_SELECTED EXCERPT_
══════════════════════════════

# Math Help - Values of a

1. ## Values of a

For what values of a there are exactly two real numbers that satify the equation:

x^3 + (a-1)x^3 + (9-a)x - 9 = 0 ?

2. x = { $1$, $\frac{1}{2}\,{\frac {-a+\sqrt {{a}^{2}-36\,a}}{a}}$, $\frac{1}{2}\,{\frac {-a-\sqrt {{a}^{2}-36\,a}}{a}}$}

So, 1 is a real number. Now pick an 'a' such that the 2nd and 3rd element are equal.

$a = 36$

Note: I only checked the 'a' in the real. There might be other ways of satisfying the question.

3. ## oops

Sorry but there's a typo, It should read

x^3 + (a-1)x^2 + (9-a)x - 9 = 0

x^3 + (a-1)x^3 + (9-a)x - 9 = 0

Thanks!

══════════════════════════════

_SUPPLIED MATERIAL_

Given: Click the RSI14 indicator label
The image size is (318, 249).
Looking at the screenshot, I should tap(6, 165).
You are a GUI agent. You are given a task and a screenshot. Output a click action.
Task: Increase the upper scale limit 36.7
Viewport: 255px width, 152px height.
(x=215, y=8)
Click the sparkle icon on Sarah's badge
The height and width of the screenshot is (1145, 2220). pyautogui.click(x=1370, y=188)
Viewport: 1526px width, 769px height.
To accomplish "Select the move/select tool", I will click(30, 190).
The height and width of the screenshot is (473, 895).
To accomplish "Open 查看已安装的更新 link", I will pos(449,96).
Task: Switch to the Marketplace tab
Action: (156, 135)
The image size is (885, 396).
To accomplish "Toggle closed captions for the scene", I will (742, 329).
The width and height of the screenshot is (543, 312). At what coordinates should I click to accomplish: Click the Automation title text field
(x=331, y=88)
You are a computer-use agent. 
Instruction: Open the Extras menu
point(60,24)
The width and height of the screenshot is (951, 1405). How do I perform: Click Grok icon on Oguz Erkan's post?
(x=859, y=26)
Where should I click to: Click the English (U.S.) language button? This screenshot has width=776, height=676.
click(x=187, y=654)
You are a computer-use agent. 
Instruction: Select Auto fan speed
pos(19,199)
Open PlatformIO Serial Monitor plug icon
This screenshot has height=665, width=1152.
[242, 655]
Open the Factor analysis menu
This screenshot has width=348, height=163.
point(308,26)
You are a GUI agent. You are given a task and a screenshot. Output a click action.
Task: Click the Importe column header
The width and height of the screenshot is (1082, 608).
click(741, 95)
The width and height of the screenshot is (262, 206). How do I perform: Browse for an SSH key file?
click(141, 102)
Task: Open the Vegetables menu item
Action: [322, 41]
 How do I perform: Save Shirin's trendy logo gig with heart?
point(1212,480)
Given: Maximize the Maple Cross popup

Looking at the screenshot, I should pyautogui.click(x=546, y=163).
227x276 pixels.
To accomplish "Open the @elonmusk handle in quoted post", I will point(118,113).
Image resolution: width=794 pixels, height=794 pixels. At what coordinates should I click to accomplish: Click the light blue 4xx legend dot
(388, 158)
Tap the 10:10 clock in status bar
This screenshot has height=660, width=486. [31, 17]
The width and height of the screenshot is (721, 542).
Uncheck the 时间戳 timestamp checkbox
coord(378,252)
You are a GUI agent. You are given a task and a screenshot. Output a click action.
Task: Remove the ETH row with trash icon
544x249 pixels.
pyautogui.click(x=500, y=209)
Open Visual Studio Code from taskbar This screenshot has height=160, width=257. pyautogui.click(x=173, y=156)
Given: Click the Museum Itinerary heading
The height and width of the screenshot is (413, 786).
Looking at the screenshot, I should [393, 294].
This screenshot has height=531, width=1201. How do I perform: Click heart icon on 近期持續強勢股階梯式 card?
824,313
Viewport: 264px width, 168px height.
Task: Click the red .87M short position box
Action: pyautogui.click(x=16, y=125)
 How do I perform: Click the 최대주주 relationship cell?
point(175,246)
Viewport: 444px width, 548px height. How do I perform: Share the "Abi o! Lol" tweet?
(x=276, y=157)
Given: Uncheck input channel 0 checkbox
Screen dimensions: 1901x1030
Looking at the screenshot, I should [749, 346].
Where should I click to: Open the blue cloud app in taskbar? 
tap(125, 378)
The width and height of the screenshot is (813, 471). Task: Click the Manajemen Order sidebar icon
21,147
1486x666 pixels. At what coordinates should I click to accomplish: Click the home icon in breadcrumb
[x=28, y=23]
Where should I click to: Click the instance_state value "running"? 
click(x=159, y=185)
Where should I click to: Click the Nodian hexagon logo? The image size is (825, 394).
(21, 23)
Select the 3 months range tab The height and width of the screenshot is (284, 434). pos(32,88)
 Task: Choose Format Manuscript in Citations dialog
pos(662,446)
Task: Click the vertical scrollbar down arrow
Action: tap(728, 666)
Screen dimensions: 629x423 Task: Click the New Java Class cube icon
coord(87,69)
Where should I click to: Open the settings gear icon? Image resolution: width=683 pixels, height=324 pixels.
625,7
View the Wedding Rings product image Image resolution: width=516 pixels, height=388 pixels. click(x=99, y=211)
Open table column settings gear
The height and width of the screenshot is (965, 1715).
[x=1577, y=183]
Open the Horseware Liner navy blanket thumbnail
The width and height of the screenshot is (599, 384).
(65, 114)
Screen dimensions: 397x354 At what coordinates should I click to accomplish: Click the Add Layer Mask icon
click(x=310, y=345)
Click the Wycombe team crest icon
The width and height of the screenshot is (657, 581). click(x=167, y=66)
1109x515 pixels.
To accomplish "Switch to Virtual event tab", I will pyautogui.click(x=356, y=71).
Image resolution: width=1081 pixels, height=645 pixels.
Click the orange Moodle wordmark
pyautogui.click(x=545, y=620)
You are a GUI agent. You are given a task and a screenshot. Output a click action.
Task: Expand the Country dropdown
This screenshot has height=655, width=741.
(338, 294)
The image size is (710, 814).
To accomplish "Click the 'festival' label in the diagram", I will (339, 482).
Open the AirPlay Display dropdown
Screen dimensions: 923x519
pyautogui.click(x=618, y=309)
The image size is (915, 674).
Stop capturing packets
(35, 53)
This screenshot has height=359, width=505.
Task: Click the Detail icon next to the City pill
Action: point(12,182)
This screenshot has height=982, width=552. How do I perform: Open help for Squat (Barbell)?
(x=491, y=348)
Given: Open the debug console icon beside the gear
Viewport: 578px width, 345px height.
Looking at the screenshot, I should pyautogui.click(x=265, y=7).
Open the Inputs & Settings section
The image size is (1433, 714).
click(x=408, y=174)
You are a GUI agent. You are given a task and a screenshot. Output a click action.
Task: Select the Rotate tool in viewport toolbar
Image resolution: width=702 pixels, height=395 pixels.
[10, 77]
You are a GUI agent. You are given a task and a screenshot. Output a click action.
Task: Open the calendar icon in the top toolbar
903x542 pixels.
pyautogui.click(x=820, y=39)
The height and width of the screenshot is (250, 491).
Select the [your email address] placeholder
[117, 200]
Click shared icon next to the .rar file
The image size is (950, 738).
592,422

══════════════════════════════

_WORK TO DO_
[1] Reproduce the part of the listing that opens with the line containing "Given: Open the" and closes with the final line of the listing, both ends included.
[2] Carry on the forum thread on the values of a, starting right after its last line.

_ANSWERS GIVEN_
[1]
Given: Open the debug console icon beside the gear
Viewport: 578px width, 345px height.
Looking at the screenshot, I should pyautogui.click(x=265, y=7).
Open the Inputs & Settings section
The image size is (1433, 714).
click(x=408, y=174)
You are a GUI agent. You are given a task and a screenshot. Output a click action.
Task: Select the Rotate tool in viewport toolbar
Image resolution: width=702 pixels, height=395 pixels.
[10, 77]
You are a GUI agent. You are given a task and a screenshot. Output a click action.
Task: Open the calendar icon in the top toolbar
903x542 pixels.
pyautogui.click(x=820, y=39)
The height and width of the screenshot is (250, 491).
Select the [your email address] placeholder
[117, 200]
Click shared icon next to the .rar file
The image size is (950, 738).
592,422

[2]
4. $x = \{ 1 , -\frac{1}{2}\,a+\frac{1}{2}\,\sqrt {{a}^{2}-36} , -\frac{1}{2}\,a-\frac{1}{2}\,\sqrt {{a}^{2}-36} \}$

Make the 2nd and 3rd element equal:

$-\frac{1}{2}\,a+\frac{1}{2}\,\sqrt {{a}^{2}-36} = -\frac{1}{2}\,a-\frac{1}{2}\,\sqrt {{a}^{2}-36}$

$a = \{6, -6\}$

5. Thanks a lot paultwang!